19. February 2026

Research Project Timber Earth Slab (TES) with the Technical University of Munich (TUM)

The 1:1 TES demonstrator © Chair of Digital Fabrication | Technical University of Munich
At the Technical University of Munich, the research project Timber Earth Slab (TES) investigated how mineral-bound earth material (with a binder from Oxara) and timber can be combined into a high-performance, resource-efficient floor system.

This innovative construction system integrates the structural advantages of timber with the building-physics properties of mineral-bound earth material. Through the targeted interaction of these two materials, a unified and resource-efficient floor system for multi-storey timber construction is created.

Collaboration between Practice and Research

As an industry partner, our parent company Blumer Lehmann was involved in the project, together with müllerblaustein, Leipfinger-Bader, Oxara and Florian Nagler Architects. On behalf of Blumer Lehmann, the project was supported by our Co-Manager Bettina Baggenstos. The close integration of research and practice made it possible to iteratively address and prototype structural, engineering, and production-related questions.
 

On the academic side, the project was initiated and led by the Chair of Digital Fabrication at the TUM supported by the Chair of Timber Construction and Building Construction, the Chair of Building Technology and Climate-Responsive Design, and the Chair of Architectural Design and Construction. The project was funded by the industry partners and the FNR.
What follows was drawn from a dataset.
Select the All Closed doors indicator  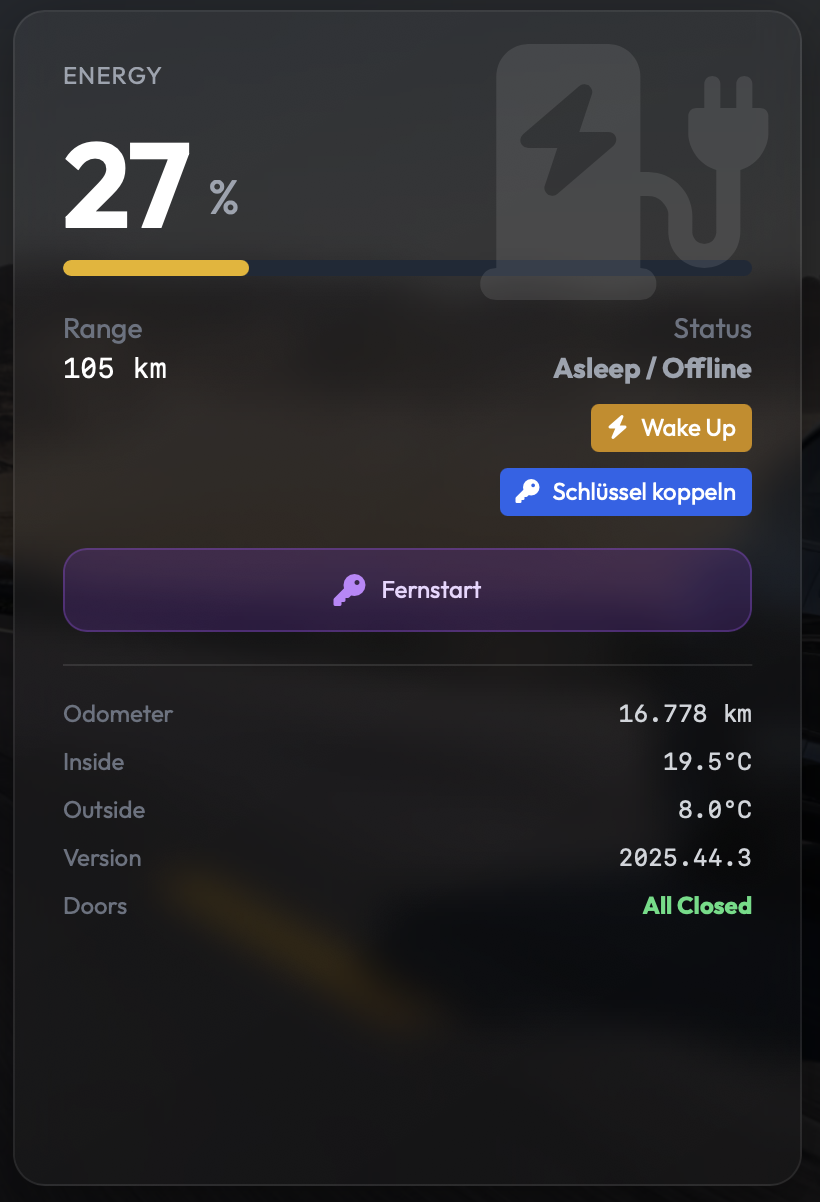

Robotically fabricated timber element filled with mineral-bound earth material © Chair of Digital Fabrication | Technical University of Munich

Parametric Design and Robotic Fabrication

A parametric design tool was developed that directly generates production data for robotic fabrication. The laying, nailing, and bonding processes were systematically recorded and iteratively analysed and optimised during the production of test specimens. For the infill using a castable, mineral-bound earth material, material formulations, flow behaviour, and casting processes were investigated.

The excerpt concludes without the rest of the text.